NVMe IO error due to abort..

Jens Axboe axboe at fb.com
Fri Feb 24 13:01:36 PST 2017


On 02/24/2017 01:39 PM, Linus Torvalds wrote:
> Ok, so my nice XPS13 just failed to boot into the most recent git
> kernel, and I initially thought that it was the usernamespace changes
> that made systemd unhappy.
> 
> But after looking some more, it was actually that /home didn't mount
> cleanly, and systemd was just being a complete ass about not making
> that clear.
> 
> Why didn't /home mount cleanly? Odd. Journaling filesystems and all that jazz..
> 
> But it wasn't some unclean shutdown, it turned out to be an IO error
> on shutdown:
> 
>   Feb 24 11:57:13 xps13.linux-foundation.org kernel: nvme nvme0: I/O 1
> QID 2 timeout, aborting
>   Feb 24 11:57:13 xps13.linux-foundation.org kernel: nvme nvme0: Abort
> status: 0x0
>   Feb 24 11:57:43 xps13.linux-foundation.org kernel: nvme nvme0: I/O 1
> QID 2 timeout, reset controller
>   Feb 24 11:57:43 xps13.linux-foundation.org kernel: nvme nvme0:
> completing aborted command with status: fffffffc
>   Feb 24 11:57:43 xps13.linux-foundation.org kernel:
> blk_update_request: I/O error, dev nvme0n1, sector 953640304
>   Feb 24 11:57:43 xps13.linux-foundation.org kernel: Aborting journal
> on device dm-3-8.
>   Feb 24 11:57:43 xps13.linux-foundation.org kernel: EXT4-fs error
> (device dm-3): ext4_journal_check_start:60: Detected aborted journal
>   Feb 24 11:57:43 xps13.linux-foundation.org kernel: EXT4-fs (dm-3):
> Remounting filesystem read-only
>   Feb 24 11:57:43 xps13.linux-foundation.org kernel: EXT4-fs error
> (device dm-3): ext4_journal_check_start:60: Detected aborted journal
> 
> The XPS13 has a Toshiba nvme controller:
> 
>   NVME Identify Controller:
>   vid     : 0x1179
>   ssvid   : 0x1179
>   sn      :         86CS102VT3MT
>   mn      : THNSN51T02DU7 NVMe TOSHIBA 1024GB
> 
> and doing a "nvme smart-log" doesn't show any errors. What can I do to
> help debug this? It's only happened once, but it's obviously a scary
> situation.
> 
> I doubt the SSD is going bad, unless the smart data is entirely
> useless. So I'm more thinking this might be a driver issue - I may
> have made a mistake in enabling mq-deadline for both single and
> multi-queue?
> 
> Are there known issues? Is there some logging/reporting outside of the
> smart data I can do (there's a "nvme get-log" command, but I'm not
> finding any information about how that would work).
> 
> I got it all working after a fsck, but having an unreliable disk in my
> laptop is not a good feeling.
> 
> Help me, Obi-NVMe Kenobi, you're my only hope.
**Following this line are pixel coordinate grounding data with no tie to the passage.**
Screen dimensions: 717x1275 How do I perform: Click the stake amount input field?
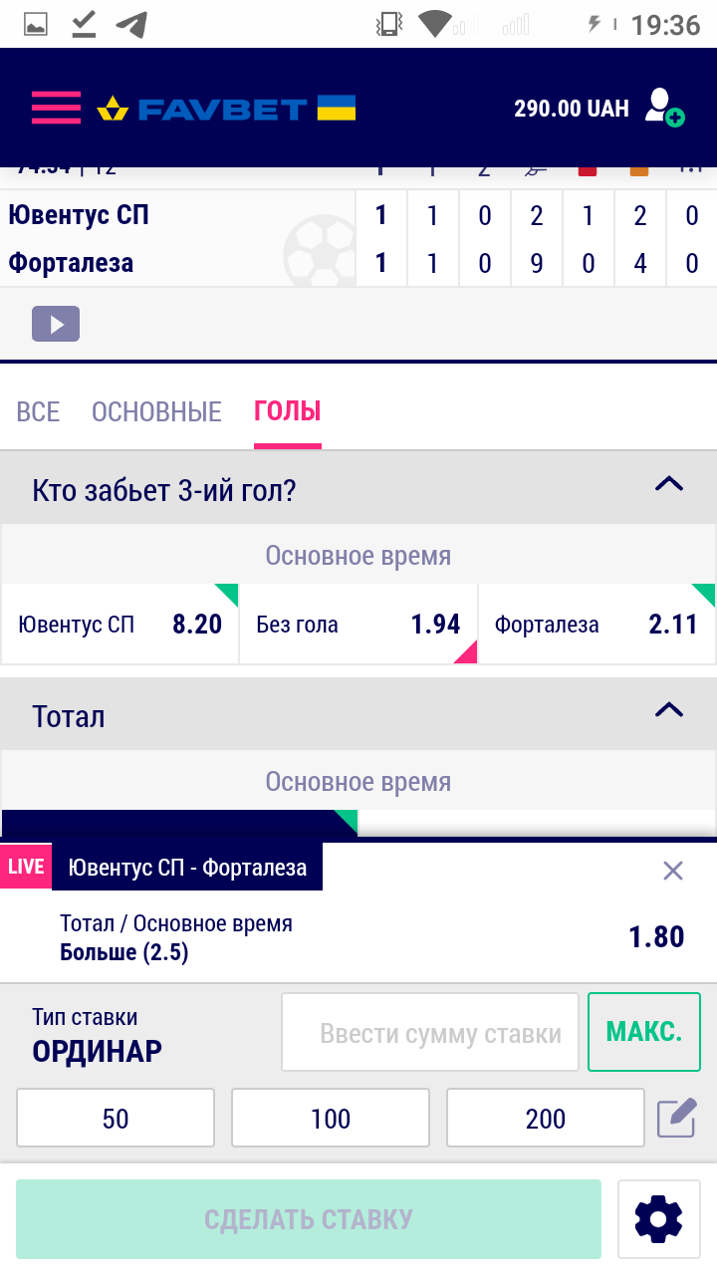point(429,1031)
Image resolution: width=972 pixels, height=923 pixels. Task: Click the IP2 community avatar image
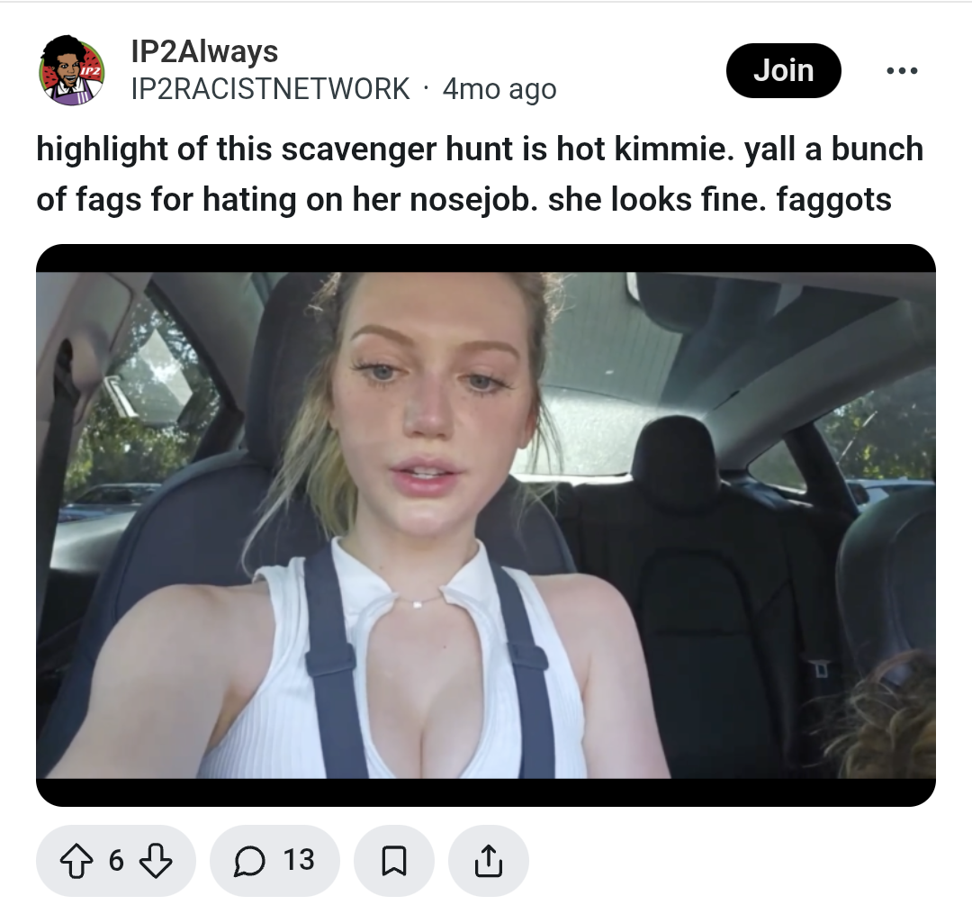[73, 70]
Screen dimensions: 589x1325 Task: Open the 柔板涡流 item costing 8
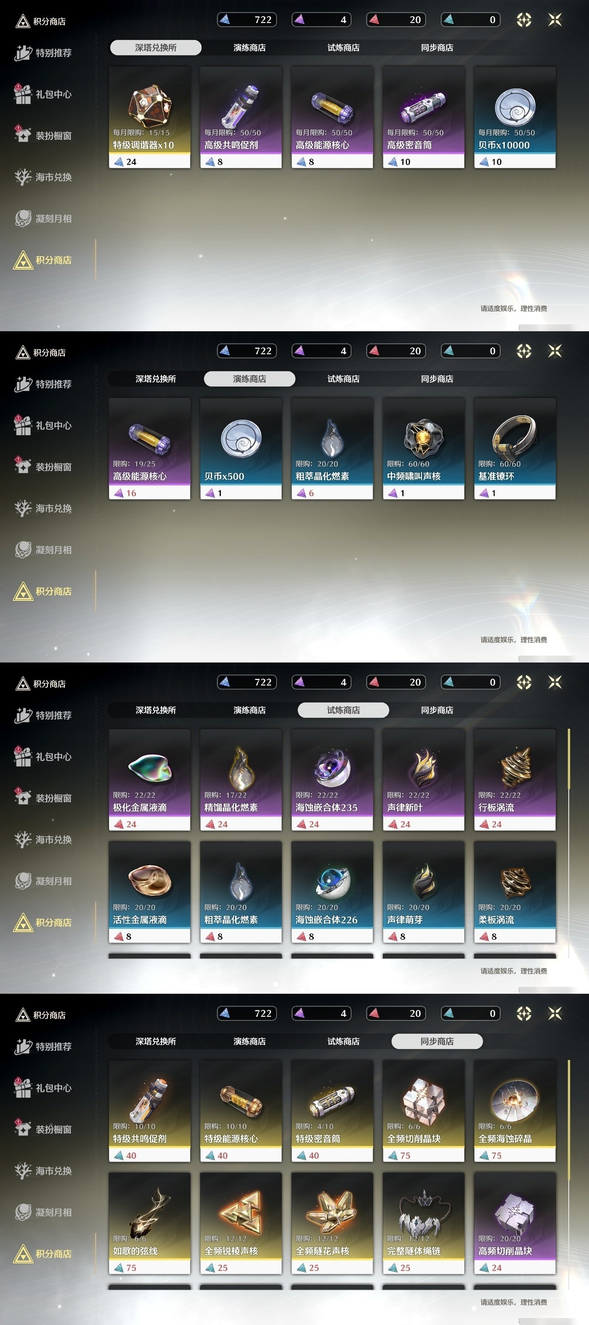point(514,892)
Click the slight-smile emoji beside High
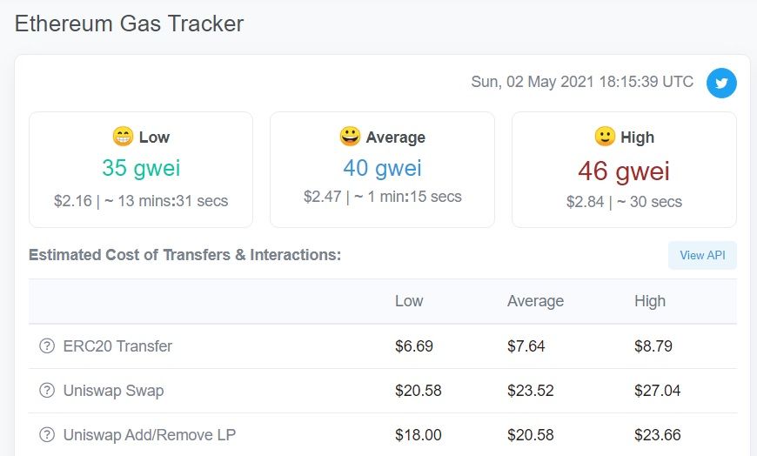Image resolution: width=757 pixels, height=456 pixels. [605, 137]
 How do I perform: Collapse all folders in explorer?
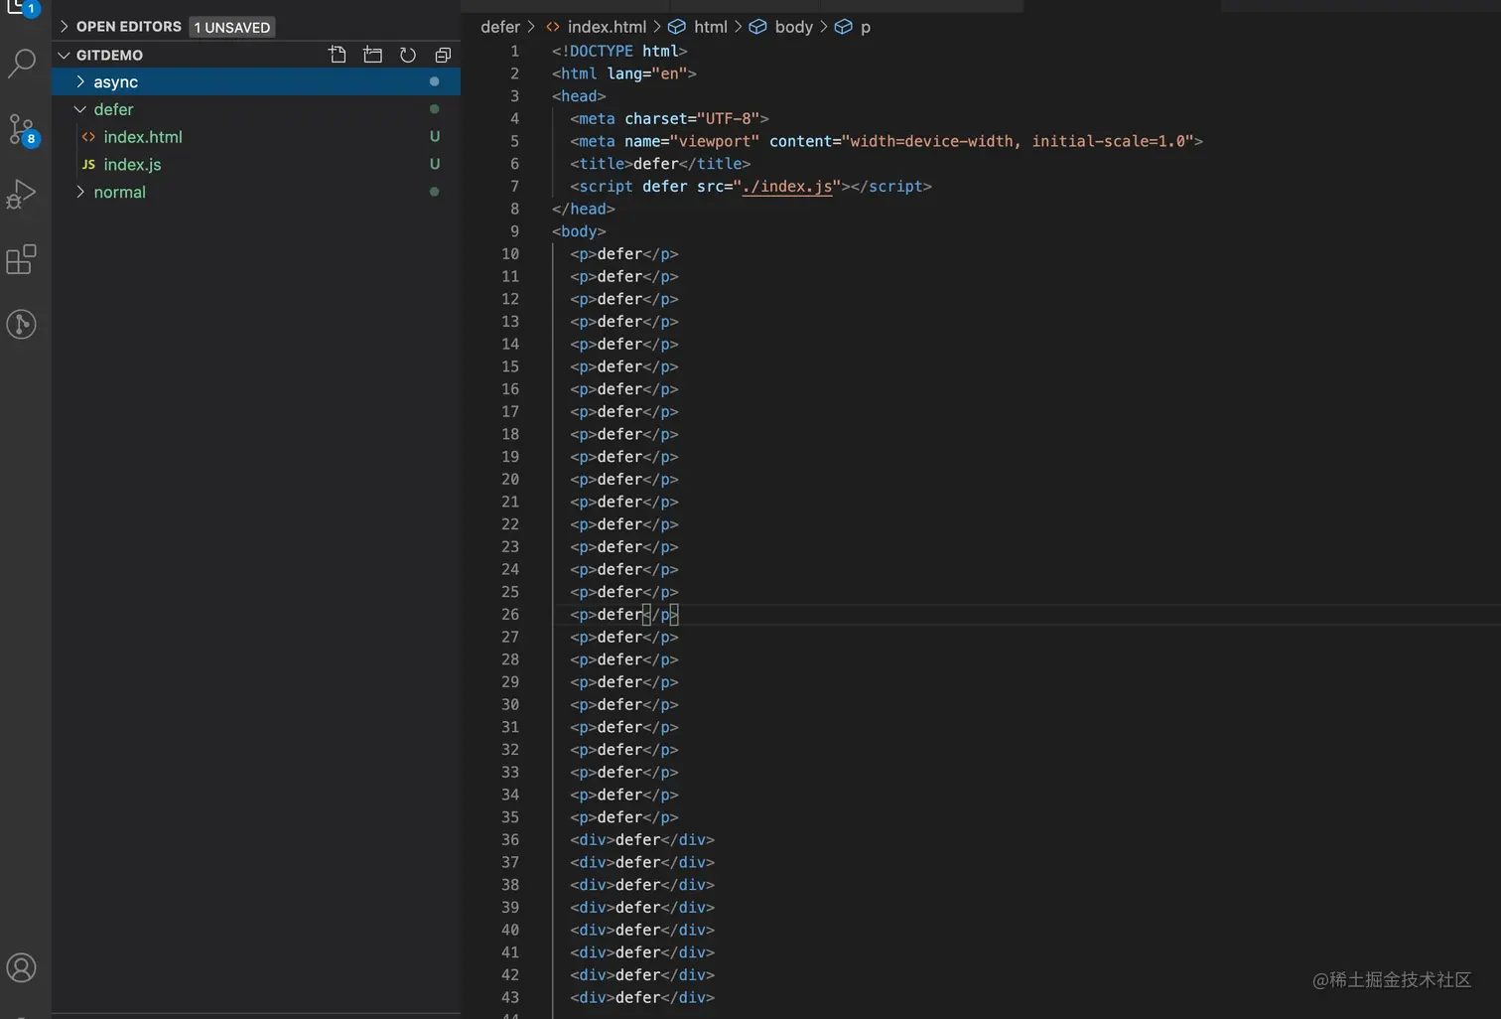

Very strange... The current series has seen literally weeks of
continuous testing on NVMe, both on my test box (with 4 different
drives) and I run it on my X1 laptop with nvme-as-root constantly too.
I'm running -git as if this morning on it now, with for-linus pulled in.

You should be fine with mq-deadline running the drive, even if it is
multiqueue. That's what I run on my laptop as well for test purposes,
and the majority of the runtime testing has been that configuration as
well, regardless of number of queues.

Is it reproducible? If so, you could try with mq-deadline. In testing,
the only oddness I've seen has been when we inadvertently issue a
request on the wrong hardware queue. And if that is the case, then
moving away from mq-deadline could change that behavior for you.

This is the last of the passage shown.